My Personal Christian Blog

Thanks for sliding into my blog site. This blog bog is a spin-off from my website at http://www.niteowldave.com/. Call me a Night Owl, as my full-time mission and hobby are jabbering from midnight until 8 a.m.ish with chatter bugs across the world. Hoot, hoot! Being a retired newspaper guy and a Curious George, I've written and assembled a whack of stuff that I hope you'll find interesting and thought-provoking. Check out the Stories bar on the right side, below, for all my articles - from my web site and this blog.




March 19, 2014

THESE LEPERS STRIKE GOLD





By Paul Tatham
tatham47@hotmail.com                                                                                                   

Before my father died at age 92, I asked him what his favorite Bible story was.

Having been in full-time Christian work since he was saved at age 16, he had an enviable grasp of God’s Word. He had always leaned toward the Old Testament, so predictably his response was from the “left half” of the Bible—a story in II Kings 6-7 about four lepers.

Although I didn’t ask him, I knew why it was his favorite. The account had a poignant, soul-winning application, and Dad had an uncanny ability to wring any gospel relevance from any Scripture passage. He almost always closed his sermons with a moving appeal to bow at the cross “before it is eternally too late.”

The 2 Kings narrative is a riveting tale. It chronicles a frightful episode in the life of four lepers who eked out a living by begging outside the gates of Samaria. Today, we would refer to them by the less offensive term “homeless.” Capital of the northern ten tribes of Israel, Samaria was under siege by Syria, Israel’s perennial enemy and a thorn in their side to this day.
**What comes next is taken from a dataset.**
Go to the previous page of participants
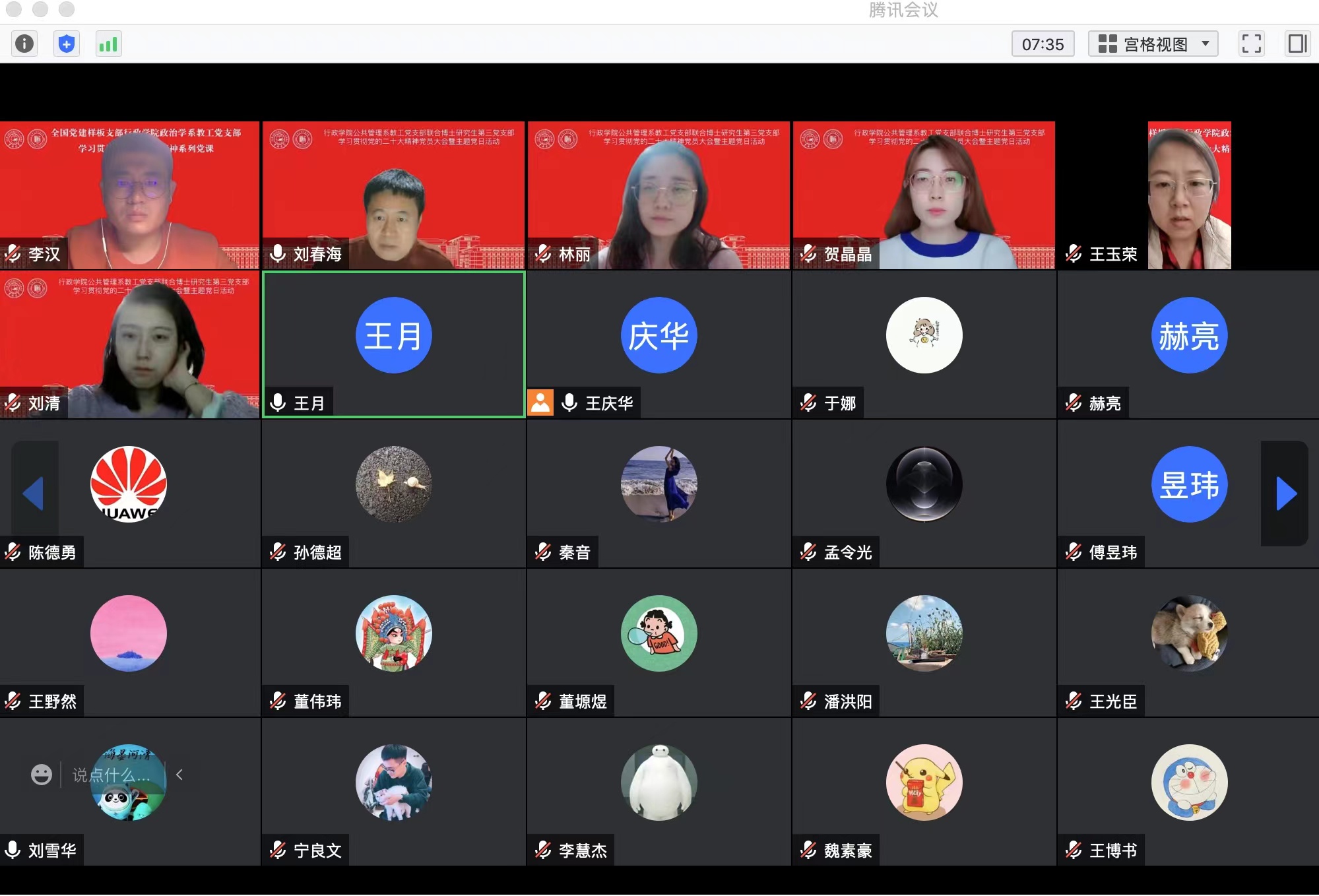This screenshot has width=1319, height=896. click(34, 494)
To put the account in context, Syria was later swallowed up by the much mightier Assyrian Empire, the same empire that carried out a three-year siege of the same city and thereby succeeded in taking into captivity the entire northern kingdom. Unlike the Assyrians, however, the Syrians’ earlier attempt to starve Samaria into submission failed.

But they came close. 2 Kings 6-7 gives the grisly details. The Syrian army had surrounded the city, blockading all traffic in and out. The resulting famine was so dire that the emaciated Samarians were reduced to eating donkey heads, bird dung, and even their own children.

The lepers, discussing their plight amongst themselves, reasoned that they would soon die. Either as a result of starvation, their disease, or the Syrians themselves, their fate was sealed. So, they debated, why not simply surrender to the Syrians?

Perhaps the Syrians would have mercy on them and at least feed them one last meal before their execution. They had nothing to lose. As they approached the Syrian camp, perhaps waving a white flag, the lepers encountered not one Syrian soldier to whom they could surrender.

To their dismay, they soon realized that all of the Syrian forces had fled! God had spooked them into flight by causing them to hear a great noise that they perceived to be that of the Hittites and Egyptians, coming to Israel’s rescue. The lepers couldn’t believe their good fortune and scurried from tent to tent gorging on food left behind by the Syrians.

But suddenly it hit them — they had just left an entire city that was on the brink of collapse, with hundreds dying daily, and they were keeping the good news all to themselves. As if everyone’s lives depended upon it — and it certainly did — the lepers raced back to the city and averted certain disaster.

Like the lepers, we Christians have also discovered the good news. The question is, are we now willing to share it? After all, as the great Sri Lankan theologian D.T. Niles put it, “Evangelism is just one beggar telling another beggar where to find bread.”